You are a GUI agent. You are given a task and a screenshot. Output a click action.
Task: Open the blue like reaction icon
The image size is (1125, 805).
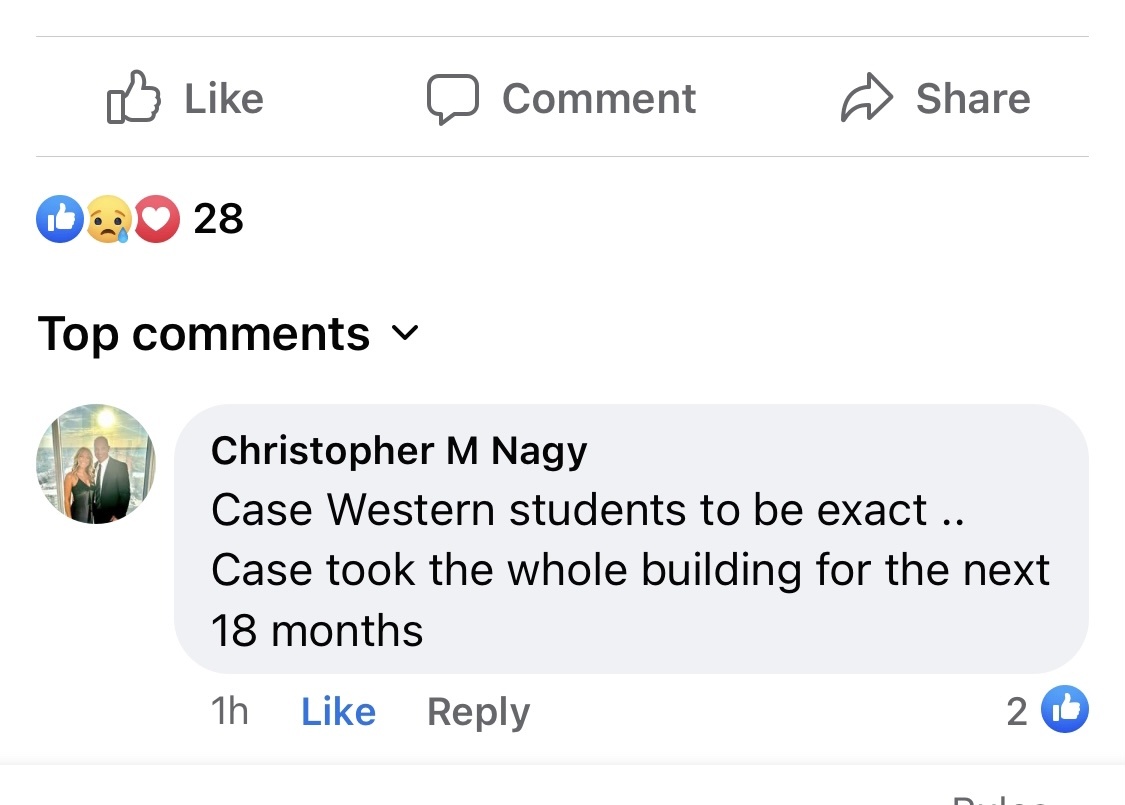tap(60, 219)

==

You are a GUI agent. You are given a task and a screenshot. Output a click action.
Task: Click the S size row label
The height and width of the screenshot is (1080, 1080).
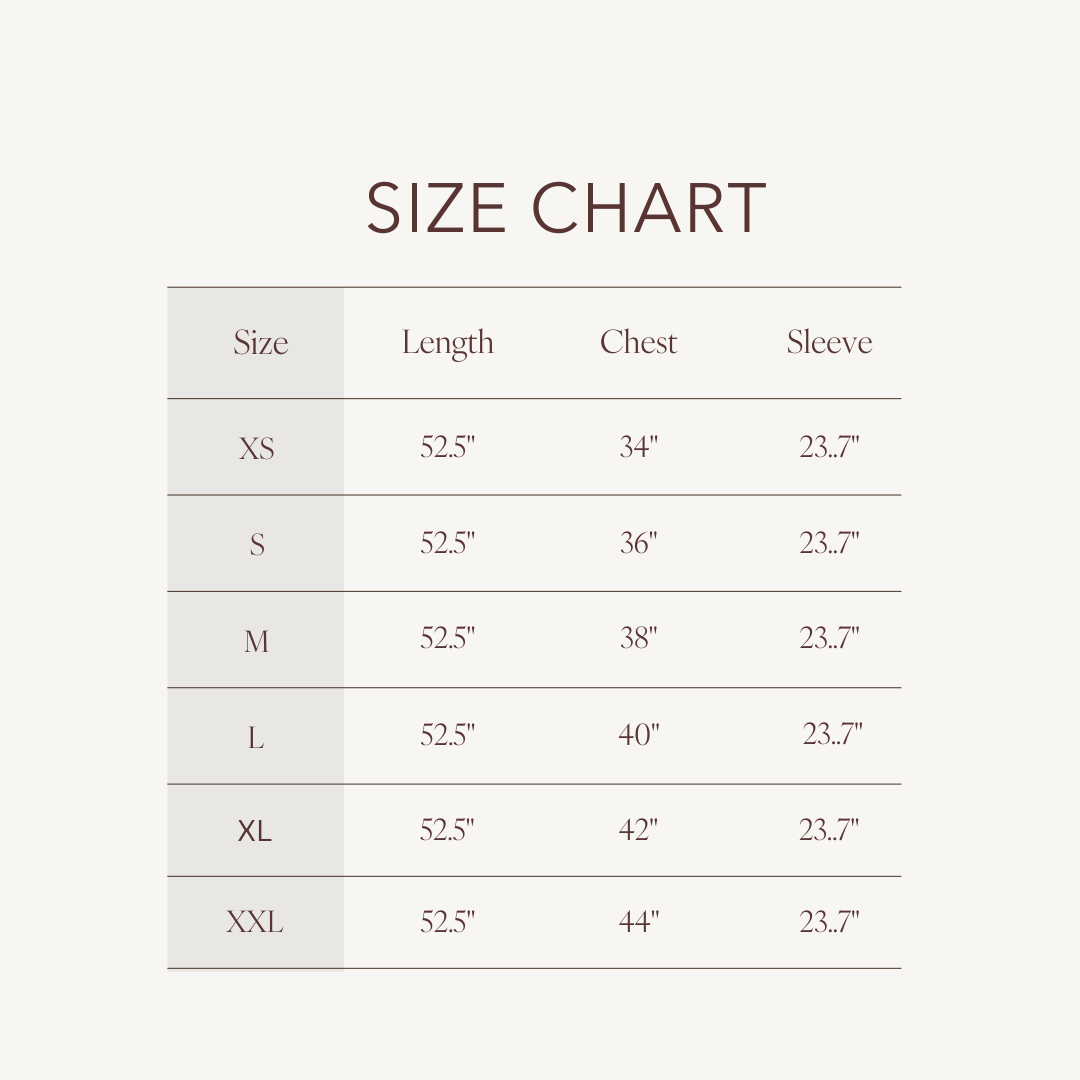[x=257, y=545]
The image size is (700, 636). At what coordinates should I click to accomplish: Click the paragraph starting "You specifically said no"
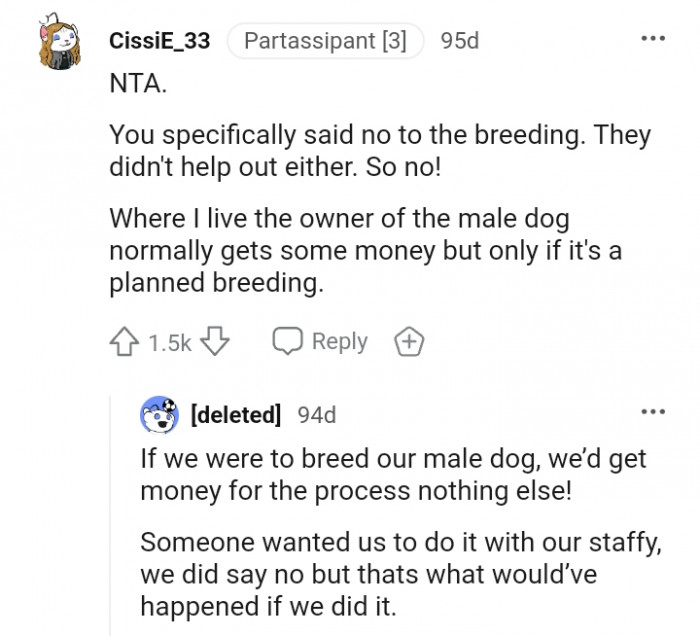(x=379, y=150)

* * *

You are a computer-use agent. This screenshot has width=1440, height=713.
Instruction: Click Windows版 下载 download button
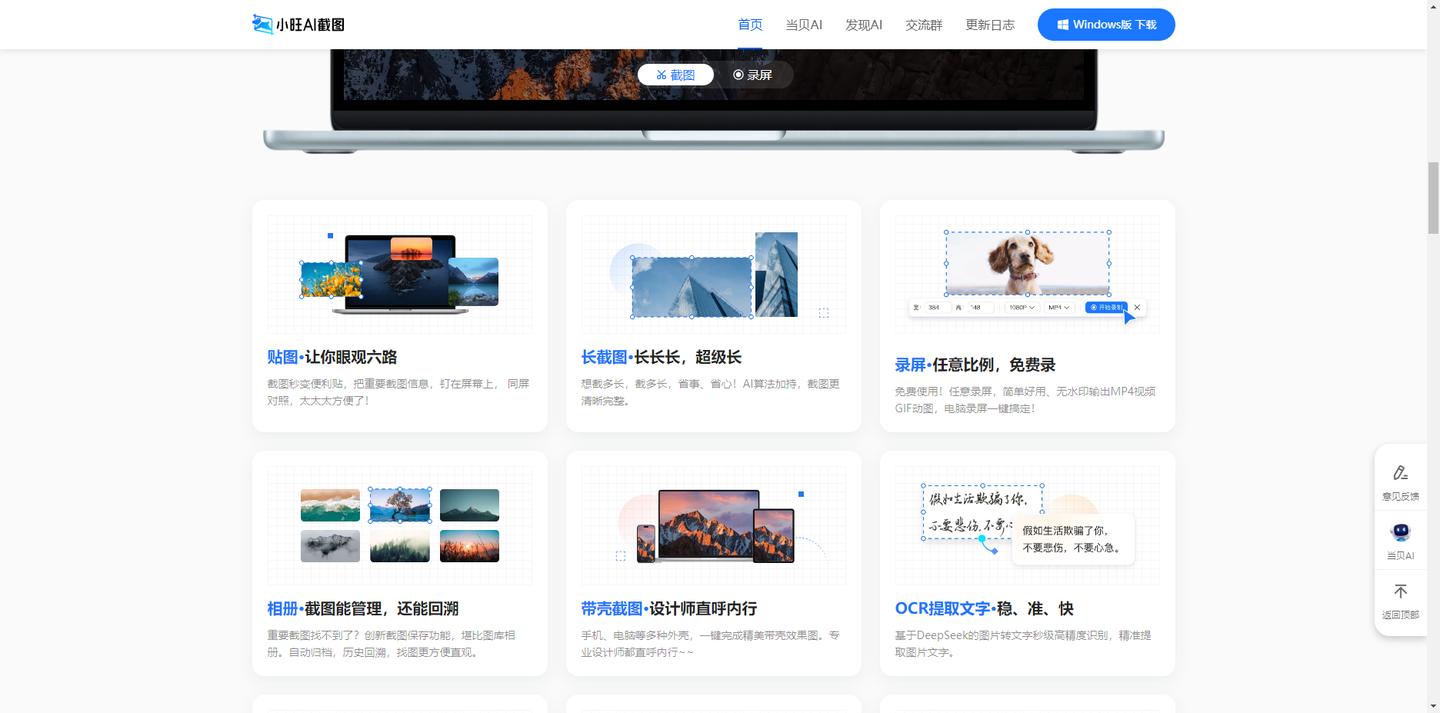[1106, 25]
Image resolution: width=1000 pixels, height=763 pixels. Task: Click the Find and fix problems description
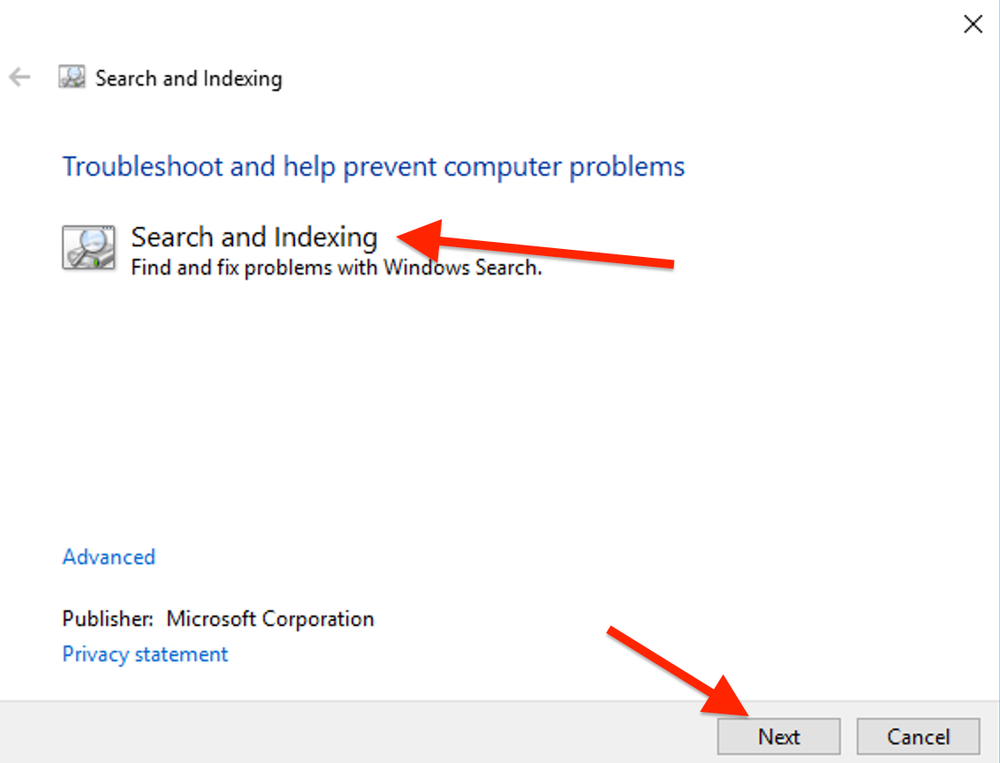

▶ [PROBLEM TO SOLVE]: Print the part of the listing above that opens with the line containing "You are a computer-use" and closes with the line containing "Image resolution: width=1000". Copy it exactly, both ends included, and omit the pictures.

▶ [ANSWER]:
You are a computer-use agent. This screenshot has width=1440, height=713.
Instruction: Click Windows版 下载 download button
[1106, 25]
Image resolution: width=1000 pixels, height=763 pixels. Task: Click the Find and fix problems description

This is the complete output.